One of my goals for LMXML was to be able to template output without having to write a template language.

One could easily write out to an existing template language, if they so desired.

Templates vs Template Languages

A template is something dumb, meaning it does not have any logic to output the data being passed in. A quick example would be composing a letter with a word processor.

If you want to write a letter, and choose to start with a letter template, it may create a new document formatted a certain way, but ultimately it is left up to you to fill in the data. It will most likely provide stubs where you would need to fill in contacts, your name, address information, etc.

Template languages take it one step further, and try to build all the output based on what you pass in. In the previous example, the template may have some tags that would loop through the list of contacts you provided it, and format it a certain way, and all you had to do was pass in the data.

The latter sounds better, but the template is no longer a dumb thing anymore. Embedded within is (usually) exposure about the data to be processed and other programming language constructs, namely iteration and conditional logic.

LMXML aims to try to bridge the difference by taking a piece from both pies.

Transforming Parsed Nodes

Templating in LMXML is achieved by transforming the parsed data by using built-in conversions.

I will now make a blog template as an example:

html
  head title "My Cool Blog"
  body
    div #posts
      posts
        div .post
          div .post-title post-title
          div .post-body post-body

You may notice there is no fancy iteration syntax or anything like that. It is all LMXML.

Naturally, I would like to iterate through a collection of blog posts, and apply the children nodes to format each post.

Node Processors

Node Processors are used by the Transform converter to inject logic during the conversion process.

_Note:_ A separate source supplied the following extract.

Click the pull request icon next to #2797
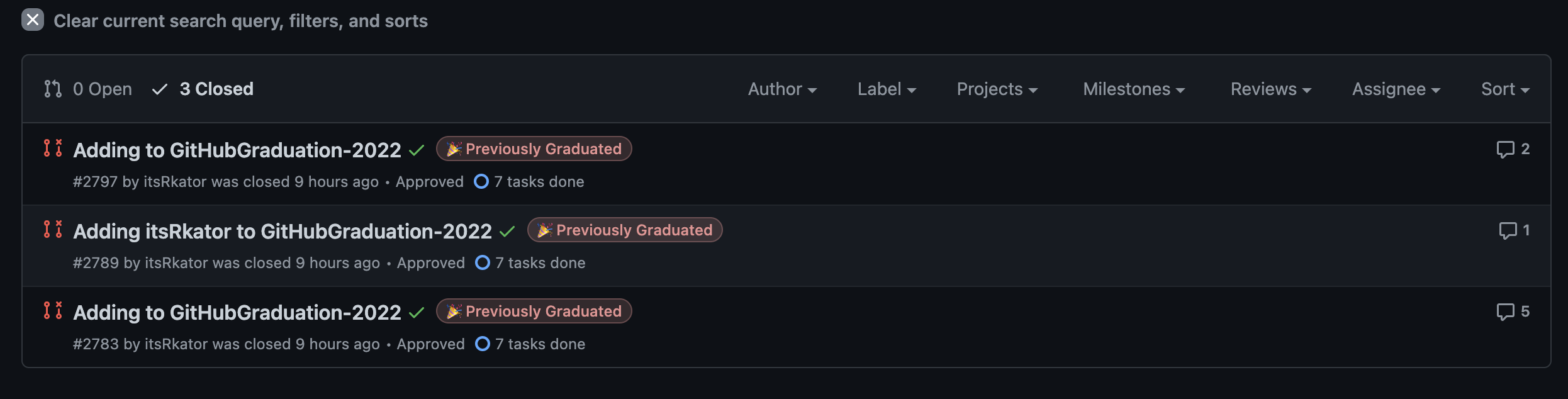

Note: Processor's are simply Scala functions. That means control structures can be composed together like a real language.

I will now define template logic used to transform the parsed nodes into what I want.

case class Post(title: String, body: String)

val posts = List(Post(....), Post(....))

import lmxml._
import transforms._

val transform = Transform(
  "posts" -> Foreach(posts) { post => Seq (
    "post-title" -> Value(post.title),
    "post-body" -> Value(post.body)
  ) }
)

The Transform converter expects a collection of tuples (String, Processor).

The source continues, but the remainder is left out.